How you decide what to keep — the criterion

positional heuristic›

attention score / top-p›

reconstruction error / cost ratio

What happens to the discarded mass

drop entirely›

compensate with centroid

SVG1 fixed the what · SVG2 fixed the where · EAR fixed the why and the leftovers.

4 Where It's Heading — Merging the Two Branches

The two branches save different resources but share the same costly first step. The obvious next move: cluster once, then let one decision drive both savings.

Level 1 · Thrift

Run clustering a single time; both machines feed off the same centroids instead of paying for it twice.

Level 2 · Elegance

One "important / not" label governs both budgets — skipping a block and collapsing it to its average are the same decision.

The catch

Different model types (bidirectional vs. streaming) and two stacked approximations whose errors compound — manage one combined quality budget.

5 The Fork: Training-Free vs. Trainable

The newest paper forces the biggest revision. With only the first papers in view, "everything is training-free" looked like a law. SpargeAttention2 shows it was just phase one — fine-tuning the mask buys a far higher ceiling, at a cost.

Training-Free Track

SVG1/2/EAR · QVG · SpargeAttention

Adopt cost: zero — drop into a pretrained model
Ceiling: modest (~1.6–2.3× end-to-end)
Sells: convenience, instant deployment
Risk: quality gets fragile at high sparsity

Best for: accelerating an off-the-shelf model today

Trainable Track

SpargeAttention2

Adopt cost: one-time distillation fine-tune
Ceiling: high — 95% sparse, 16.2×
Sells: raw performance ceiling
Risk: fine-tuning cost + per-model effort

Best for: a provider shipping a flagship who can afford a fine-tune

↘ likely future ↙ Hybridize: use a training-free method to initialize the mask, then fine-tune briefly — most of the ceiling at a fraction of the training cost.
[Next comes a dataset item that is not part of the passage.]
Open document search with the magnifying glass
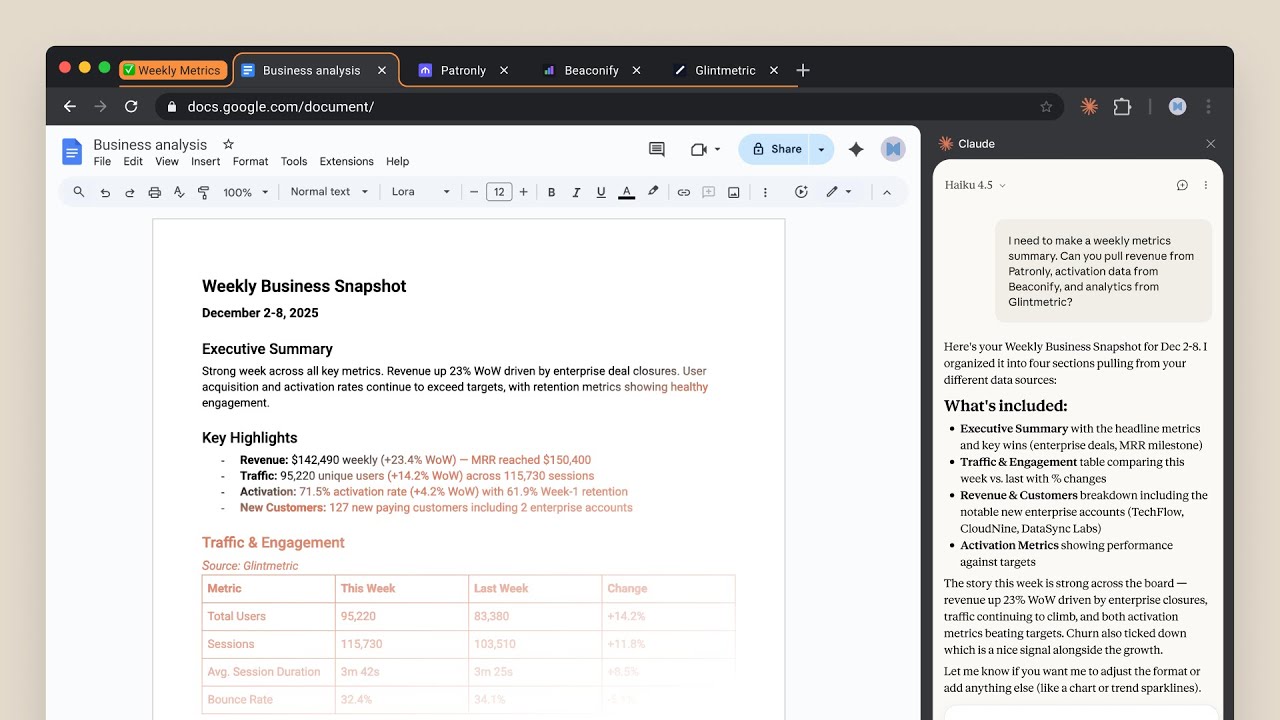The image size is (1280, 720). [79, 192]
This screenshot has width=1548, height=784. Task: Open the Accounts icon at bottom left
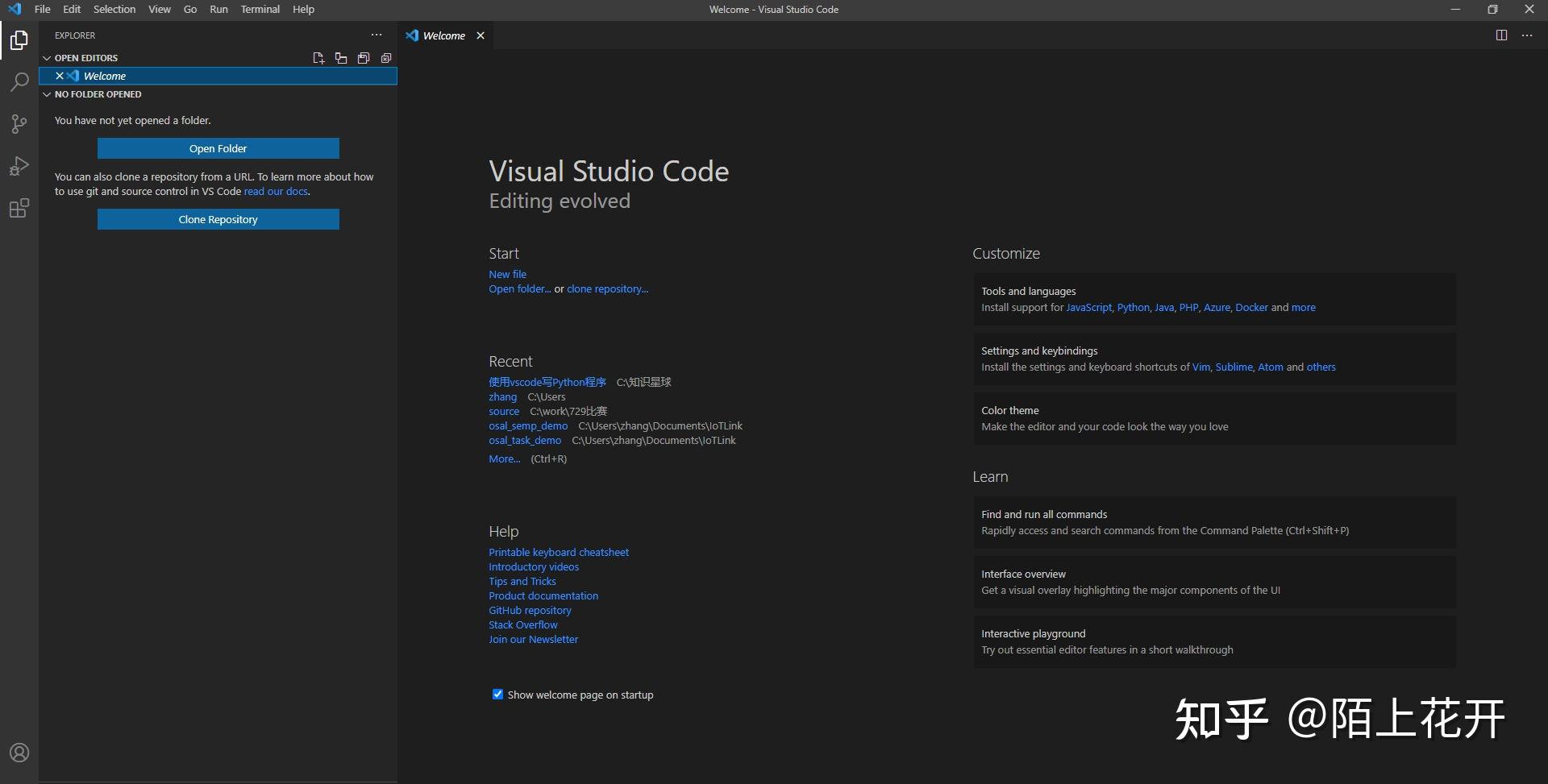coord(19,753)
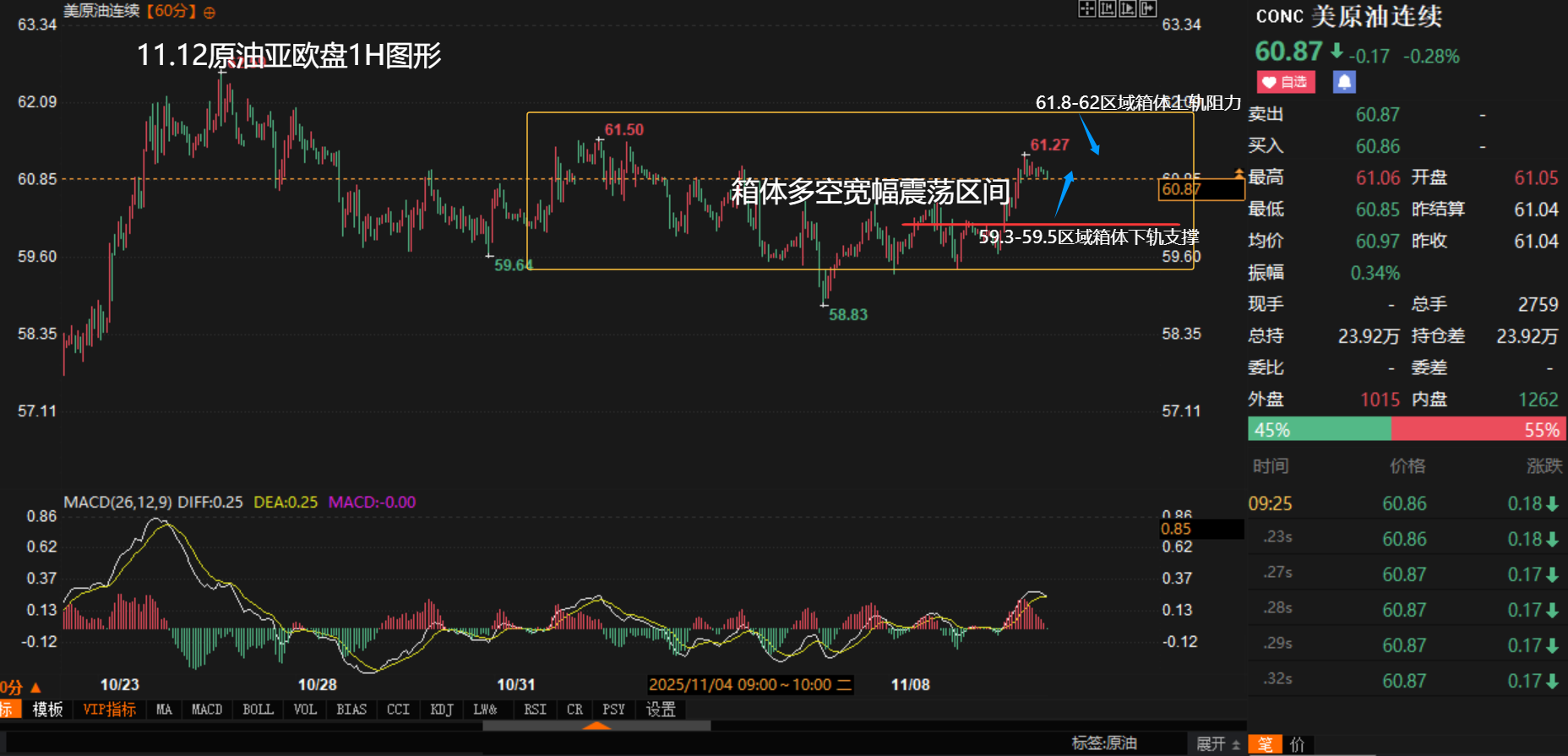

6 One Constant, One Broken Assumption

STILL MANDATORY System–Algorithm Co-Design

An algorithm-only contribution is not viable in either lineage. Each ships systems pieces:

Centroid cache (SVG line) — warm-start K-means from the previous step/chunk. Cuts clustering cost 76× (SVG2), 3× (QVG). The Sparge line has no clustering, so instead leans on its no-overhead Stage-2 filter.
Custom kernel (both) — turn scattered sparsity into contiguous tensor-core tiles. Layout transform (SVG1) · dynamic block-sparse (SVG2) · fused routing (EAR) · fused dequant (QVG) · SageAttention kernels (Sparge).

BROKEN by paper 6 Training-Free Is No Longer a Law

Papers 1–5 all drop into a pretrained model with no fine-tuning — the original analysis called this the field's permanent signature.

SpargeAttention2 breaks it: a trainable mask + distillation fine-tune reaches 95% sparsity / 16.2×, far past the training-free ceiling. The field has forked into two tracks — see section 6.

✗

Common misread: "K-means runs once for the whole video."

In the SVG line it runs every denoising step × every layer × every head (SVG2) or every frame-chunk (QVG) — thousands of times per video. It only feels free because each run warm-starts from the last and converges in a few iterations. The tell: the cache gives a finite 76× speedup, not the infinite one a true compute-once would. (The Sparge line has no K-means at all.)

7 Trajectory & Open Tensions

Where it's heading

Unify attention + quant in one pipeline — cluster once, spend on both.
"Error-aware everything" — route quantization bit-allocation by error too.
Adaptive budgets (top-p, top-k, per-head density) replacing fixed sparsity ratios.
The field forks — training-free (convenience) vs. trainable (95% ceiling) now coexist; hybrids likely.

Tensions & open questions

Rests on the centroid cache — breaks if steps stop resembling each other (long / fast-changing content, fewer sampler steps).
Thin theory — only EAR offers a bound; the rest are empirical.
High-sparsity quality is fragile — PSNR still drops (Wan2.2-T2V ≈ 25).
Hyperparameter zoo — cluster count, per-head vs. shared, top-p are tuned, not derived.

Sources: Sparse VideoGen (ICML 2025) · Sparse VideoGen 2 (NeurIPS 2025) · SVG-EAR (2026) · Quant VideoGen (ICML 2026) · SpargeAttention (ICML 2025) · SpargeAttention2 (2026). Built from the six summaries in knowledge/. Companion to trend_analysis.md.